SP: Another project you’ve worked on recently is curating the exhibition “Travelling Companions” at CRASSH (Centre for Research in the Arts, Social Sciences and Humanities) at the University of Cambridge, which examines the different kinds of objects we bring with us through our lives and travels through the work of artists Fay Ballard and Judy Goldhill. Has working on this exhibit changed how you’ve thought about travel, or about the objects in your daily life? 

RS: I met the artists Fay Ballard and Judy Goldhill at the Freud Museum -our initial conversation was triggered by the objects on Freud’s desk: the prototype “travelling companions.” Fay and Judy had just finished a successful exhibition at the Museum entitled “Breathe” about the role of loss and mourning in their work. Their work investigates memory, home, spirit of place, and the role of evocative objects in people’s lives. We talked for hours and agreed to do a project together.

Professor Sherry Turkle suggests that objects act as emotional and intellectual companions that anchor memory, sustain relationships, and provoke new ideas.
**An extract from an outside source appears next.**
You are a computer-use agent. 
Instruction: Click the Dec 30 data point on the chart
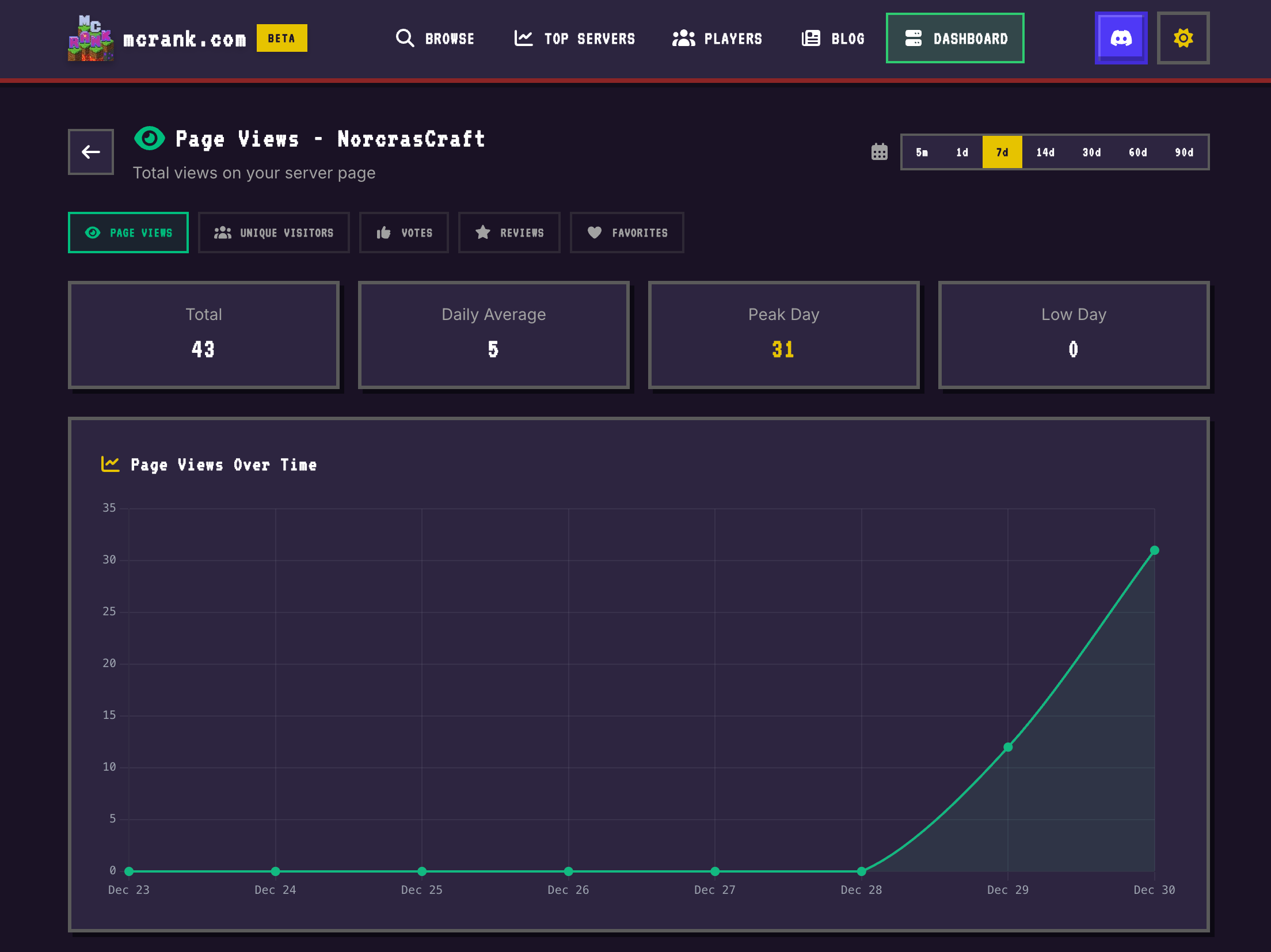(x=1154, y=550)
Turkle’s ideas resonated with my work on Freud’s desk arrangement, leading me to come up with the exhibition title “Travelling Companions” as a vehicle to explore these issues through Fay and Judy’s work. 
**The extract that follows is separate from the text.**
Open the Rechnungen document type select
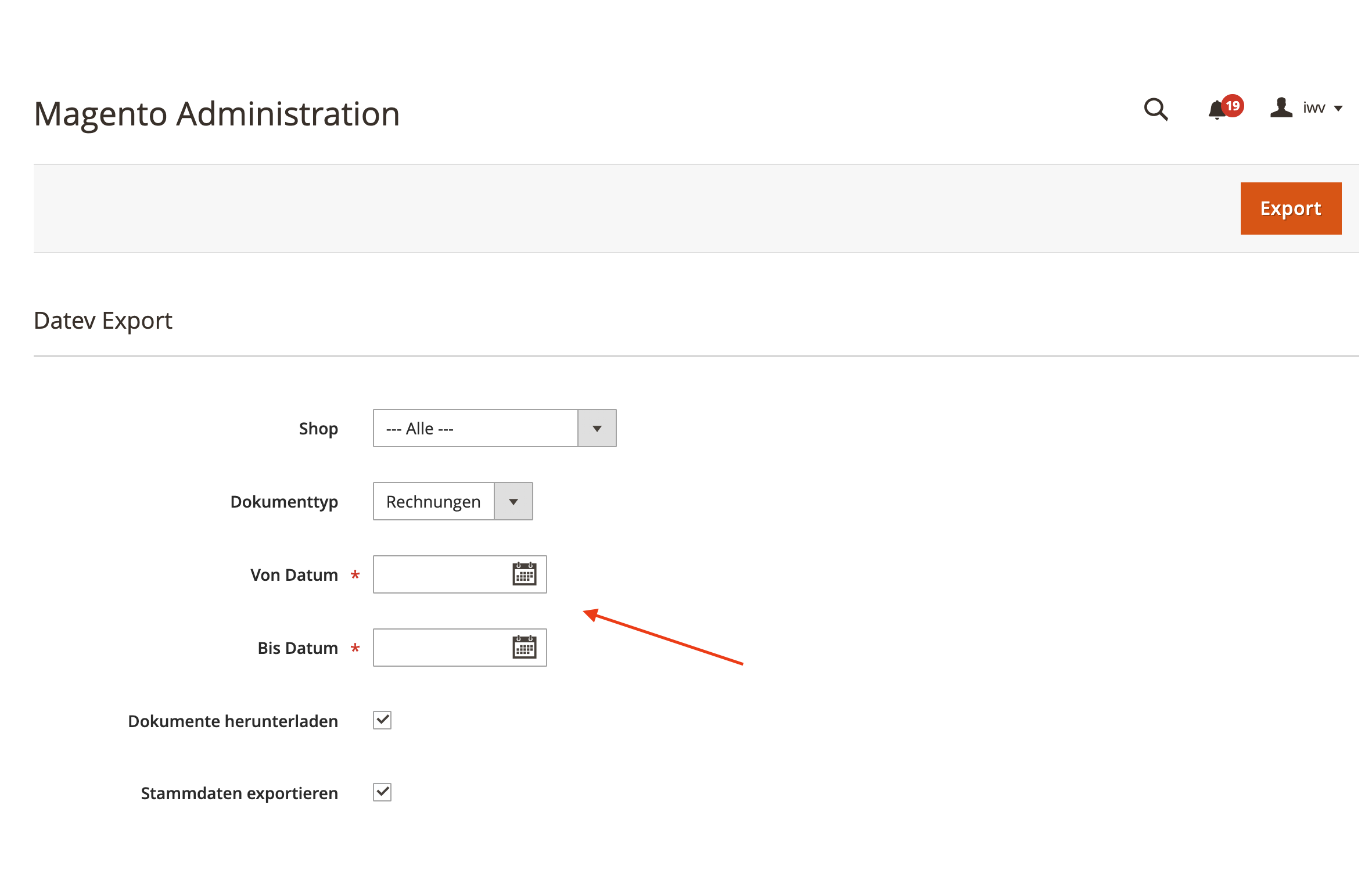This screenshot has width=1372, height=870. click(x=433, y=502)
We put a proposal to the ARB Gallery, CRASSH at the University of Cambridge, attracted by its interdisciplinary focus.  As an architect I was fascinated by the contrast in scale between Judy’s huge photographs of the night skies, and Fay’s detailed interior drawings; the two scales representing the collective and the personal, a sense of far away, but also a familiarity of home. Traditionally constellations of stars have acted as navigational tools, guiding travellers and giving direction, and Judy’s depictions of the heavens act as a different sort of travelling companion to the journey mapped out by Fay’s domestic objects. I attempted to curate the exhibition through the juxtaposition of the two.

Alongside the physical exhibition we invited “fellow travelers” to describe their traveling companions in image and text, which resulted in a companion digital exhibit. These traveling companions ranged from representations of self, of home, of someone loved, to more practical things that the individual couldn’t travel without. After working on this exhibition, I think that our traveling companions (be they physical objects or remembered, internalized objects) will always frame what we find when we arrive at our destinations.

SP: Finally, has your work given you the opportunity to travel to any particularly interesting or unusual places? 

RS: While researching Freud, I had read some of Carl Jung’s writings. I was particularly interested in his idea of the Shadow (a part of the psyche roughly equivalent to Freud’s notion of subconscious), that Jung described as a dark and unknown space, associated with largely negative traits, yet at the same time the source of human creativity. As a designer who understands creativity as a core part of my psychic make-up, the location of creativity in the Shadow was intriguing. It just didn’t relate to anything I was working on at the time.

In 2018 the organization Island Dynamics put out a call for a multidisciplinary conference exploring cultural and environmental aspects of darkness. It was a perfect opportunity to explore the Shadow, but the deciding factor for me to submit a paper was that the conference was to be held in Longyearbyen on Svalbard in January – a month of sub-zero arctic temperatures and 24-hour darkness. The best thing about multidisciplinary conferences is that one steps out of the known; both in terms of the other attendees and disciplinary assumptions. Brought together by darkness as a theme in the icy polar night, I met a group of amazing new colleagues, whom I have gone on to work with on some fascinating projects. My memories and impressions of this trip to Svalbard remain just that, as I have no photographs – my phone camera failed to function in such cold conditions. But I’m fine with that, I’ve internalized that experience.